#### Given entries
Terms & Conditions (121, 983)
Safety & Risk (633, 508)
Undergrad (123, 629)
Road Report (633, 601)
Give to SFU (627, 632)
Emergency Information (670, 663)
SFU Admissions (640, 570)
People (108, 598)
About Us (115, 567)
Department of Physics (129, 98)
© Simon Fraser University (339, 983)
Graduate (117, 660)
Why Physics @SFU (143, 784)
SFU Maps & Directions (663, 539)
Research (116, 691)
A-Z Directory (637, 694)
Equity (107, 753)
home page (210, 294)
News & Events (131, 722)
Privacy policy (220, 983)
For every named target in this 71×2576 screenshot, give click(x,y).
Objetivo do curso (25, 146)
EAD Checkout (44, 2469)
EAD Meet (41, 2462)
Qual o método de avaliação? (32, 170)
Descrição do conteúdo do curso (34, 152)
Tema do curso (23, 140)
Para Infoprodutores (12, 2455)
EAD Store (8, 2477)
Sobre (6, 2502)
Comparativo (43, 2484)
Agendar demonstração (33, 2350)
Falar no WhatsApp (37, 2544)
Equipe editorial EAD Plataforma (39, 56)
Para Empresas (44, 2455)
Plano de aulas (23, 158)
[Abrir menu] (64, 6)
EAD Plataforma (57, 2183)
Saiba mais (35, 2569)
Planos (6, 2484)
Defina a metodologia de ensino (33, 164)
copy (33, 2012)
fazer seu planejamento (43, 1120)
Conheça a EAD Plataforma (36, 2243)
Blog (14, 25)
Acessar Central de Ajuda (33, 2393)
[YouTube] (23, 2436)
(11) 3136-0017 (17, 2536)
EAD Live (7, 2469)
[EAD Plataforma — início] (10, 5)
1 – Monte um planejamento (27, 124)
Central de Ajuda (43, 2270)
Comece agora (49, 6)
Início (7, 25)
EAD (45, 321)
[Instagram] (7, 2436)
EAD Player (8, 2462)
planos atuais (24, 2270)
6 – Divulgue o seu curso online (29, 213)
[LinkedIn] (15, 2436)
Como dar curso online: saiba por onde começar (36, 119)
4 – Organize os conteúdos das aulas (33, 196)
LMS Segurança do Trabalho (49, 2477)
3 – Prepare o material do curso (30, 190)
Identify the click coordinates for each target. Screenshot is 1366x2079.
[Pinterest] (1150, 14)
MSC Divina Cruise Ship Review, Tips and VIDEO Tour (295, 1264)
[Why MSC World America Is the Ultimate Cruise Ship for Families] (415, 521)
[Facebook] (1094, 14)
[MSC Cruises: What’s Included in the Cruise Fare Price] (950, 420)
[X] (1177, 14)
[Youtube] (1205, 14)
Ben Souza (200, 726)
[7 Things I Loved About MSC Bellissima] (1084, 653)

#### What you will do
Transcribe every record above exactly.

#### The answer
Terms & Conditions (121, 983)
Safety & Risk (633, 508)
Undergrad (123, 629)
Road Report (633, 601)
Give to SFU (627, 632)
Emergency Information (670, 663)
SFU Admissions (640, 570)
People (108, 598)
About Us (115, 567)
Department of Physics (129, 98)
© Simon Fraser University (339, 983)
Graduate (117, 660)
Why Physics @SFU (143, 784)
SFU Maps & Directions (663, 539)
Research (116, 691)
A-Z Directory (637, 694)
Equity (107, 753)
home page (210, 294)
News & Events (131, 722)
Privacy policy (220, 983)
For every named target in this 71×2576 screenshot, give click(x,y).
Objetivo do curso (25, 146)
EAD Checkout (44, 2469)
EAD Meet (41, 2462)
Qual o método de avaliação? (32, 170)
Descrição do conteúdo do curso (34, 152)
Tema do curso (23, 140)
Para Infoprodutores (12, 2455)
EAD Store (8, 2477)
Sobre (6, 2502)
Comparativo (43, 2484)
Agendar demonstração (33, 2350)
Falar no WhatsApp (37, 2544)
Equipe editorial EAD Plataforma (39, 56)
Para Empresas (44, 2455)
Plano de aulas (23, 158)
[Abrir menu] (64, 6)
EAD Plataforma (57, 2183)
Saiba mais (35, 2569)
Planos (6, 2484)
Defina a metodologia de ensino (33, 164)
copy (33, 2012)
fazer seu planejamento (43, 1120)
Conheça a EAD Plataforma (36, 2243)
Blog (14, 25)
Acessar Central de Ajuda (33, 2393)
[YouTube] (23, 2436)
(11) 3136-0017 (17, 2536)
EAD Live (7, 2469)
[EAD Plataforma — início] (10, 5)
1 – Monte um planejamento (27, 124)
Central de Ajuda (43, 2270)
Comece agora (49, 6)
Início (7, 25)
EAD (45, 321)
[Instagram] (7, 2436)
EAD Player (8, 2462)
planos atuais (24, 2270)
6 – Divulgue o seu curso online (29, 213)
[LinkedIn] (15, 2436)
Como dar curso online: saiba por onde começar (36, 119)
4 – Organize os conteúdos das aulas (33, 196)
LMS Segurança do Trabalho (49, 2477)
3 – Prepare o material do curso (30, 190)
Identify the click coordinates for each target. Screenshot is 1366x2079.
[Pinterest] (1150, 14)
MSC Divina Cruise Ship Review, Tips and VIDEO Tour (295, 1264)
[Why MSC World America Is the Ultimate Cruise Ship for Families] (415, 521)
[Facebook] (1094, 14)
[MSC Cruises: What’s Included in the Cruise Fare Price] (950, 420)
[X] (1177, 14)
[Youtube] (1205, 14)
Ben Souza (200, 726)
[7 Things I Loved About MSC Bellissima] (1084, 653)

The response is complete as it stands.